In the wall design with high ductility level, there are various increments in addition to the shear forces calculated under the combined effect of vertical loads and seismic loads, as stated in Section 22.214.171.124 of TBDY . Explanation of the parts of the report, whose example is shown below, which are related to Section 126.96.36.199 of TBDY , will be made.
Curtains in the lower region of H w / l w > 2.0 and H w / 3
Design shear force, V e , which will be taken as basis in calculating the transverse reinforcement in any section, for shear walls in the lower region of the height H w / 3 in the shear force diagram, which satisfies the condition H w / l w > 2.0 , is calculated by TBDY Equation 7.16 .
The shear force in this equation dynamic magnification factor β v = 1/5 is taken. However, in buildings with reinforced concrete wall that moved the entire seismic loads β v = 1.0 is taken.
Here (M p ) t means the moment capacity calculated by taking into account f ck , f yk and the strength increase of the steel in the base section of the wall, and (M p ) t ≤1.25 (M r ) t is accepted. (M r ) t means the moment of carrying power calculated according to f cd and f yd at the base section of the curtain . This value is located in the province of Moment-curvature analysis performed on the curtain.
(M d ) t , vertical loads in load multiplied by the base section and earthquake loads curtain means under the influence of torque calculated partners. Here, the shear section is defined in the center of gravity in a way to provide the three-dimensional rigid body movement condition of the shear finite elements. The moment (M d ) at this center of gravity obtained from the pitch finite element results of the respective loading combination is used as t .

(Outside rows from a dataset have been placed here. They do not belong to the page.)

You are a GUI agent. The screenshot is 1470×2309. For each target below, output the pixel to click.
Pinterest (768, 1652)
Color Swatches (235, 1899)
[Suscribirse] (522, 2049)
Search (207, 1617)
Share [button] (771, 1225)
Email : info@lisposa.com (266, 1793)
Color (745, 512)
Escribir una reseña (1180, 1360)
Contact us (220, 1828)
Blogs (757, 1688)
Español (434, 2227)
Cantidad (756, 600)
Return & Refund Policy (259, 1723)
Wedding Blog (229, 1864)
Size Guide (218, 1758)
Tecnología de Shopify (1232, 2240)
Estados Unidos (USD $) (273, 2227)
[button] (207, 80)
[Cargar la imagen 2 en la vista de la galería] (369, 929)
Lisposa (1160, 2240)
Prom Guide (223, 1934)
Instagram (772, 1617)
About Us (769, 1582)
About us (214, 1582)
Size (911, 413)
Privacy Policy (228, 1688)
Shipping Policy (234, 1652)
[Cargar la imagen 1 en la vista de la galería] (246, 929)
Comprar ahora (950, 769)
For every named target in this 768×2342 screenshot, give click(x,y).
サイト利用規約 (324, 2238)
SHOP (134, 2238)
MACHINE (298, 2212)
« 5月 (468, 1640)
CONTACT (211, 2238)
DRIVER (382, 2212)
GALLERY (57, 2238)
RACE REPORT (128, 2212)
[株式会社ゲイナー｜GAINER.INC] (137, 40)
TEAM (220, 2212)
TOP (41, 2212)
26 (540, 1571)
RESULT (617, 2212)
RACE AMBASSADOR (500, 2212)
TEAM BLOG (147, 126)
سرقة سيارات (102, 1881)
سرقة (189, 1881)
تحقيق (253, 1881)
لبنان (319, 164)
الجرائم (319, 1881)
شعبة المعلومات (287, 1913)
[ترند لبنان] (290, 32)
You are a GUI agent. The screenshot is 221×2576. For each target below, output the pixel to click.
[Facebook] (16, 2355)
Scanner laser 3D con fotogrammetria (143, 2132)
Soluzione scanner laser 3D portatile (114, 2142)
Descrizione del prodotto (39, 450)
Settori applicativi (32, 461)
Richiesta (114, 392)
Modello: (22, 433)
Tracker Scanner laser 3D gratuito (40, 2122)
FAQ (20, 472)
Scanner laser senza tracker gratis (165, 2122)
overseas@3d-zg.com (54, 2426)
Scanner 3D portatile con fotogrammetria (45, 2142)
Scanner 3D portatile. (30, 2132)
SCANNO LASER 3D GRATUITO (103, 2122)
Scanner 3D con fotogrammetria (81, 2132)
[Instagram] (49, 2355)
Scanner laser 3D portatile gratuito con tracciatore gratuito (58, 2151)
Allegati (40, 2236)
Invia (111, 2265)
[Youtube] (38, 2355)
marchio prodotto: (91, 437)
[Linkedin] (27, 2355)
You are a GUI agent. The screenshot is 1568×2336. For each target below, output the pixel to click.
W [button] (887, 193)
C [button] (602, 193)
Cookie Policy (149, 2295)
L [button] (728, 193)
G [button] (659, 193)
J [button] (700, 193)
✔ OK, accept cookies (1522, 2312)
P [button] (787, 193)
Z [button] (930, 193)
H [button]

V d value is the shear force value calculated under the combined effect of vertical loads and earthquake loads multiplied by the load coefficients.
If the vertical loads with TBDY Chapter 4 according 1.2D of shear forces calculated by the earthquake (spaces curtains) or 1.4D (curtains beamed bond) values obtained from the amplified solid (Ve-threshold) with Denli I 7.16 , calculated by V e value of the small The shear force is used as the design shear force, V e .
Curtains in the upper region of H w / l w > 2.0 and H w / 3
For shear walls meeting the condition H w / l w > 2.0 and located in the upper region of the height H w / 3 in the shear force diagram , the linearized design shear force value shown in TBDY Figure 7.11c is used in addition to the control performed using TBDY Equation 7.16 . In this graph, the shear force value to be used in the upper section of the wall is taken as half of the design shear force at the base of the curtain. H w / 3 The design shear force at the height of the curtain section and the shear force value at the top of the curtain are combined with a linear line and the design shear forces in other sections are found.
The design shear force V e value of the walls in the upper region of H w / 3 is found with the linearized graph described above. These cutting force values can be seen in the design results.
In the report, in order to indicate the shear force generated by the application of TBDY Figure 7.12 (c) graph on the walls above H w / 3 , there is the text "Fig 7.12 Design Shear Force" on the line where the relevant curtain is located.
Curtains with H w / l w ≤ 2.0
Design shear forces in all sections of walls with H w / l w ≤ 2.0 are taken equal to the shear forces calculated according to TBDY Section 4 . The shear force value calculated under the combined effect of vertical loads and earthquake loads increased with the Resistance Excess Coefficient D is used as the design shear force, V e .
Since TBDY Equation 7.16 is not used in the design of H w / l w ≤ 2.0 curtains, these sections are left blank in the report.